Ryanair boss Michael O’Leary has said the firm is planning to make pilots delay a week’s holiday as it wrestles with massive flight cancellations.
His comments came at the airline’s annual general meeting, which is being held in Dublin.
Ryanair is cancelling 40-50 flights every day for the next six weeks, after it admitted it had “messed up” the planning of pilot holidays.
A group of Ryanair pilots has rejected a cash bonus to work extra days.
Ryanair had offered captains a one-off payment of £12,000 or 12,000 euros, and first officers £6,000 or 6,000 euros, but they said they wanted new contracts and better working conditions instead.
Mr O’Leary told the AGM that Ryanair was facing a “significant management failure”.
He said pilots who had a four-week block of holidays coming up in the next few months because of rota changes would be told to take three weeks instead and have the other week in January.
He said the firm did not need pilots’ agreement for the change.
Mr O’Leary said the cancellations had cost Ryanair about 25 million euros (£22m).
He accused unions of trying to give the company “a bloody nose” and said staff did not want union representation.
Analysis: Richard Westcott, transport correspondent
The Ryanair pilots I’ve spoken to say they’ve never known anything like it.
Across Europe, I’m told, staff reps from more than 30 bases are talking on Whatsapp, co-ordinating a plan to get a better deal from their employer.
Until now, they say, they’ve been scattered and isolated, making them much less powerful.

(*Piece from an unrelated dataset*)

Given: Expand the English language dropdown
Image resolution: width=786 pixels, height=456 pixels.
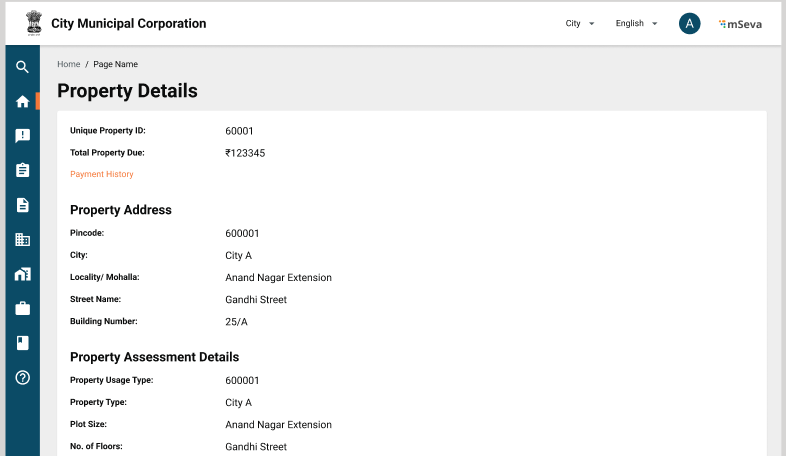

Over the past few days, several have said to me how unhappy and disrespected they feel at work, yet they’ve never had a unified voice to bargain for a better deal.
They seem to have found that voice. One used the word “revolt”.
It’s hard to say where this might end up, but Ryanair really needs these people on side right now, to help it through a messy few weeks of cancelled flights.
If these pilots refuse to work extra days, more cancellations could be on the way.
Ryanair says it’ll deal with it all at today’s AGM. We’ll see what happens.
In a letter seen by the BBC, pilot representatives from 30 of the company’s 80 or so European bases turned down the cash bonus offer.
They wrote: “The pilot market is changing, and Ryanair will need to change the ways which the pilots and management work together to ensure a stable and common future for everyone.”
New contracts, the letter said, should help stop the large number of colleagues who are leaving for “greener pastures”.
Separately, some Ryanair pilots have spoken to the BBC about a “toxic” atmosphere and how they felt “undervalued”.
At the AGM, Mr O’Leary declined to discuss the pilots’ letter.
Ryanair has said it expects to have re-accommodated more than 95% of customers affected by cancellations by end of this week.